According to the abstract below, how many years of experience did the four radiologists have?

▶ [EXTRACT]
[Start of section]

Multitask Deep Learning for Automated Segmentation and Prognostic Stratification of Endometrial Cancer via Biparametric MRI

Ning Lang · 2025-06-19

ABSTRACT

Background

Endometrial cancer (EC) is a common gynecologic malignancy; accurate assessment of key prognostic factors is important for treatment planning.

Purpose

To develop a deep learning (DL) framework based on biparametric MRI for automated segmentation and multitask classification of EC key prognostic factors, including grade, stage, histological subtype, lymphovascular space invasion (LVSI), and deep myometrial invasion (DMI).

Study Type

Retrospective.

Subjects

A total of 325 patients with histologically confirmed EC were included: 211 training, 54 validation, and 60 test cases.

Field Strength/Sequence

T2‐weighted imaging (T2WI, FSE/TSE) and diffusion‐weighted imaging (DWI, SS‐EPI) sequences at 1.5 and 3 T.

Assessment

The DL model comprised tumor segmentation and multitask classification. Manual delineation on T2WI and DWI acted as the reference standard for segmentation. Separate models were trained using T2WI alone, DWI alone and combined T2WI + DWI to classify dichotomized key prognostic factors. Performance was assessed in validation and test cohorts. For DMI, the combined model's was compared with visual assessment by four radiologists (with 1, 4, 7, and 20 years' experience), each of whom independently reviewed all cases.

Statistical Tests

Segmentation was evaluated using the dice similarity coefficient (DSC), Jaccard similarity coefficient (JSC), Hausdorff distance (HD95), and average surface distance (ASD). Classification performance was assessed using area under the receiver operating characteristic curve (AUC). Model AUCs were compared using DeLong's test. p < 0.05 was considered significant.

Results

In the test cohort, DSCs were 0.80 (T2WI) and 0.78 (DWI) and JSCs were 0.69 for both. HD95 and ASD were 7.02/1.71 mm (T2WI) versus 10.58/2.13 mm (DWI). The classification framework achieved AUCs of 0.78–0.94 (validation) and 0.74–0.94 (test). For DMI, the combined model performed comparably to radiologists (p = 0.07–0.84).

Conclusions

The unified DL framework demonstrates strong EC segmentation and classification performance, with high accuracy across multiple tasks.

Evidence Level

3.

Technical Efficacy

Stage 3.

[End of section]

▶ [EXTRACTED MATERIAL]
[Start of section]

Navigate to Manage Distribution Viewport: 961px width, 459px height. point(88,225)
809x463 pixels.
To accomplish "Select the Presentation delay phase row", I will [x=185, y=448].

[End of section]
[Start of section]

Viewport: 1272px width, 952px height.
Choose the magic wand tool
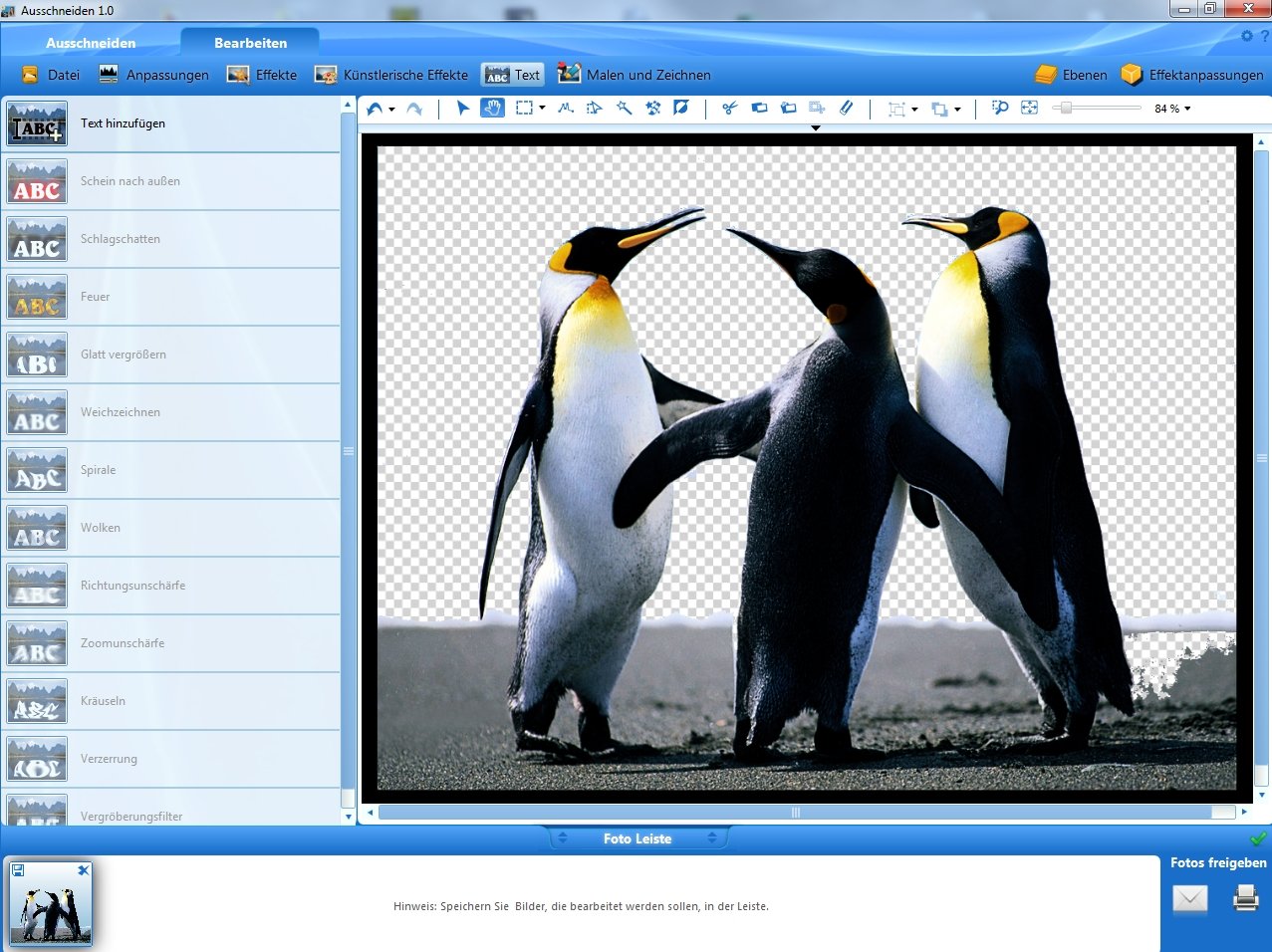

[End of section]

▶ [EXERCISE RESULT]
1, 4, 7, and 20 years.